Quantas vezes, não apenas na minha cama, em noites de insónia, desejei adormecer! Em camas de hotéis, e em viagem, cansadíssima, aviões, comboios e autocarros, o que mais desejei foi ser capaz de adormecer em dois minutos e de passar pelas brasas. Só que nem em dois minutos nem em duas horas: o sono não comparecia ao encontro. Vamos então ver como se faz o milagre do sono segundo Bud Winter.

Primeiro é preciso relaxar fisicamente. Os soldados-cobaia do método estavam sentados numa cadeira, de pés assentes no chão, olhos fechados e queixo puxado ao peito: eles deveriam relaxar e depois adormecer. Para isso era preciso respirar devagar, profunda e regularmente, começar a sentir a pele da testa a desenrugar, até mesmo o couro cabeludo a descomprimir, deixar-se invadir pela leveza, sentir o queixo, a mandíbula, mais soltos, todos os músculos da cara mais moles, até que o olhar e a contracção do rosto se suavizassem. A língua e os lábios seriam considerados a seguir no plano da descontracção. E enquanto se procede a este relaxamento consciente há que respirar sempre, lentamente. Depois seria a vez de atender aos músculos que controlam os olhos. Estes deviam perder o foco, ficar entregues a nada. De seguida, toca a deixar cair os ombros até onde fosse possível. Depois era vez do peito. Era preciso inspirar e  prender a respiração. Depois soltar esse ar devagar, muito devagar. Para deixar sair toda a tensão acumulada. Depois os braços. Músculo a músculo. Têm de ser soltos, perder a contracção. Depois a mão direita e os dedos. Depois a esquerda e os seus dedos. Os braços são agora dois pesos mortos assentes sobre as coxas. Os soldados estão relaxados e começam a gostar disso, começam a sentir-te bem. Agora chega a vez das pernas: das coxas, às suas barrigas, até alcançar os tornozelos e o pé, músculo a músculo, só peso sem ossos, moles. Relaxamento total. Neste momento há que inspirar três vezes e soltar o ar lentamente para que toda a tensão desapareça.

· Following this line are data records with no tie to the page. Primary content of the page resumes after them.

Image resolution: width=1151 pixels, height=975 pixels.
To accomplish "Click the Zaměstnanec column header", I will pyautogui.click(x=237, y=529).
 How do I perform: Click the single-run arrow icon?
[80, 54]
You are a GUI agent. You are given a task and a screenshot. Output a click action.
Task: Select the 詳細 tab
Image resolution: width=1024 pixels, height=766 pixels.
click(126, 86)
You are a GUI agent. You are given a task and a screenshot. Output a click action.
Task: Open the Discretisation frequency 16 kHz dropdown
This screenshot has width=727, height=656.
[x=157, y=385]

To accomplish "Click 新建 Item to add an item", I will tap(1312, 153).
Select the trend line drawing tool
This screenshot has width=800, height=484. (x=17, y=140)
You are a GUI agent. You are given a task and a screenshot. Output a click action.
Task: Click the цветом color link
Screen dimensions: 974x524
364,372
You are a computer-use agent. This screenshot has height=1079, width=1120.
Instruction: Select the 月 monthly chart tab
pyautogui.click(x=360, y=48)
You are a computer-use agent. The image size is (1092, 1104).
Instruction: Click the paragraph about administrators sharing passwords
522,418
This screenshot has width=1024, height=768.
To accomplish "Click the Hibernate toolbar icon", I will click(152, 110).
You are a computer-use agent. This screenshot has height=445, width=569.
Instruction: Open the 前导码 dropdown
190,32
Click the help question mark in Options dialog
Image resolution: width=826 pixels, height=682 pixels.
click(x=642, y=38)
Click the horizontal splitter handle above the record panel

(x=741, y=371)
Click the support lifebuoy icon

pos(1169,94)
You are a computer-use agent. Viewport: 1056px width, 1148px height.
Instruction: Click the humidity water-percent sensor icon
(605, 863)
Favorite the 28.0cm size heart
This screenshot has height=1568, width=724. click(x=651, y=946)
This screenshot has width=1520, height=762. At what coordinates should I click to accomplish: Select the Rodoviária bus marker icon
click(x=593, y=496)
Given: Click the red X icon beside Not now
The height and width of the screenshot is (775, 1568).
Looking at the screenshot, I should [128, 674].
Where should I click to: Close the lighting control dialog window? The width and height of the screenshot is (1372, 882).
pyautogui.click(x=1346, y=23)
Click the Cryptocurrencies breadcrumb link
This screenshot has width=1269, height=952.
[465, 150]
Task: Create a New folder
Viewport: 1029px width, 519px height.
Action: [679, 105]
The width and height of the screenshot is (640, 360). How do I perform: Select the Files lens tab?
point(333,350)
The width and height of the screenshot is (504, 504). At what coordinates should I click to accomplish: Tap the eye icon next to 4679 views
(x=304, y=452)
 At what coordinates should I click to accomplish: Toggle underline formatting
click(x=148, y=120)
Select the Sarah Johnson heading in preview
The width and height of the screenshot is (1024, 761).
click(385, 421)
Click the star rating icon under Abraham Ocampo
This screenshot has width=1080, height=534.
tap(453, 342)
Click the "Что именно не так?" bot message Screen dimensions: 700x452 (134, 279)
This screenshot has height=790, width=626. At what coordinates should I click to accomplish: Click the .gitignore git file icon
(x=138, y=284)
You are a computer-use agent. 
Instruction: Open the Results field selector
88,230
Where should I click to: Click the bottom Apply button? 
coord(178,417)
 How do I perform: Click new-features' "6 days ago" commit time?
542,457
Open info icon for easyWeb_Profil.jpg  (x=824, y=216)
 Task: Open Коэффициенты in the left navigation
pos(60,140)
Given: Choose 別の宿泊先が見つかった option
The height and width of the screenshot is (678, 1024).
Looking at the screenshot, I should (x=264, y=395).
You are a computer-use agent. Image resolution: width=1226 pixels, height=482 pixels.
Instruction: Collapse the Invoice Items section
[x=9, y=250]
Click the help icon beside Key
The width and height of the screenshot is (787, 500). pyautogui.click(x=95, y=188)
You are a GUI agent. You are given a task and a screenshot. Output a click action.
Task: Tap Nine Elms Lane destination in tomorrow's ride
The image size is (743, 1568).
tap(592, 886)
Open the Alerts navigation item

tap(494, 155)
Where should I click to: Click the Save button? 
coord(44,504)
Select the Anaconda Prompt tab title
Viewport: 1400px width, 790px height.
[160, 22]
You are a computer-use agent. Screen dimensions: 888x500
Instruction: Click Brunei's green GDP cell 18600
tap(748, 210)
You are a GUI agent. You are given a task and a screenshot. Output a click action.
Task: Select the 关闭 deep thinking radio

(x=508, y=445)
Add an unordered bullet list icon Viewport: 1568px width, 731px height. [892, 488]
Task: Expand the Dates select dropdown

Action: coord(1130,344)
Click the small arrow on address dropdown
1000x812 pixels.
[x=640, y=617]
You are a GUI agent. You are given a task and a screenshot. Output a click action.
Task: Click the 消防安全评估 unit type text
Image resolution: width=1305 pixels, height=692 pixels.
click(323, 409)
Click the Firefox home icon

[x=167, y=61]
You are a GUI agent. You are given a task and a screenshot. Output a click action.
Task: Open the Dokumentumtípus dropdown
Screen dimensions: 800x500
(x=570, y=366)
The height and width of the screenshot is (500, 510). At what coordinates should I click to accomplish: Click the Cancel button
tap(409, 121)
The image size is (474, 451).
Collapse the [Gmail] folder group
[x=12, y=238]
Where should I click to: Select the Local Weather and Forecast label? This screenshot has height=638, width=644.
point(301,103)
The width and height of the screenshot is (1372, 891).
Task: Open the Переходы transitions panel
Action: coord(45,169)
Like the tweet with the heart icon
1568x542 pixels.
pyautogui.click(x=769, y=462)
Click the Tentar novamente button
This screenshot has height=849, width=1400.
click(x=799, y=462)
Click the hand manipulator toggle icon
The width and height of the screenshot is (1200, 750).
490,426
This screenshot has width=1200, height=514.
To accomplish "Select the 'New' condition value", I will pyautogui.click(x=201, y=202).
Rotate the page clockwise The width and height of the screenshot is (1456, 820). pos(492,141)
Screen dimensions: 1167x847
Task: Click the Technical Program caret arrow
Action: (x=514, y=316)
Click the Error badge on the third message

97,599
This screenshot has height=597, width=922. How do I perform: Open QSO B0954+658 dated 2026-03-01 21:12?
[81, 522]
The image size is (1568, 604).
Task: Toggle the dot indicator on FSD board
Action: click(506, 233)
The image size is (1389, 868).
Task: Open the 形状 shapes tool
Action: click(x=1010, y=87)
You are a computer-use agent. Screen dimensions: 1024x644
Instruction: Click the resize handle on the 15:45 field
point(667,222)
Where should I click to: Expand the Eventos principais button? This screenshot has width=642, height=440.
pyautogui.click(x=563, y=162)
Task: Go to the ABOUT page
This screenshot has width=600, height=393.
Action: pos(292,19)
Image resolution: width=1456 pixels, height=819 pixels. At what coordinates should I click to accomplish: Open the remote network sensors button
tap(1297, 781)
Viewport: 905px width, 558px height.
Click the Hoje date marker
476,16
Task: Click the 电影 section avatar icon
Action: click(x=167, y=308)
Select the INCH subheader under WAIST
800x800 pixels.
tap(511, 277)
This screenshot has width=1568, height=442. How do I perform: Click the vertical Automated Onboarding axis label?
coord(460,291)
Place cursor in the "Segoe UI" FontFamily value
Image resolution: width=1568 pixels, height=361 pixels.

É este estado de relaxamento físico que deve ser cultivado em situações de stress. Depois de o atingir, é então necessário  ficar mentalmente relaxado para conseguir adormecer. Como? Estando os soldados fisicamente relaxados, bastaria manter a mente livre de pensamentos activos por 10 segundos para adormecer. Portanto, é preciso parar aquela ruminação mental em que por regra nos encontramos quando queremos dormir. Para fazer isto as imagens a chamar à mente têm de ser de calma total, o mais possível. Nada de movimento. Por exemplo, a sugestão que ele dá é imaginarem-se  num belo dia de Primavera, num lago,  dentro de uma canoa: um ambiente sereno. O olhar deve fixar-se no céu azul. É preciso manter a imagem na cabeça por 10 segundos e impedir que pensamentos venham esvoaçar naquele céu. Outra ideia que Bud dá é imaginar que se está numa cama preta de veludo e que tudo à volta é preto. Quanto a mim, esta ideia na mente dos mais imaginativos pode facilmente resvalar para o mais puro horror ou para a mais erótica marotice. Não me parece que seja a ideal para estancar devaneios. Como terceira sugestão, Bud aconselha  dizer "não penses" continuamente enquanto se bloqueiam outros pensamentos. Durante 10 segundos, claro. Não percebi se é para dizer as palavras em voz alta ou apenas mentalmente. Mas ouvir o som já me parece distracção bastante. Talvez o melhor seja mesmo imaginar um céu azul. Não sei. O que vos parece este "método secreto"? Tão bom como um chá de raiz de valeriana? Como se sentem depois desta leitura? Quase a adormecer?  ZZzzzzZZZZZZZZ.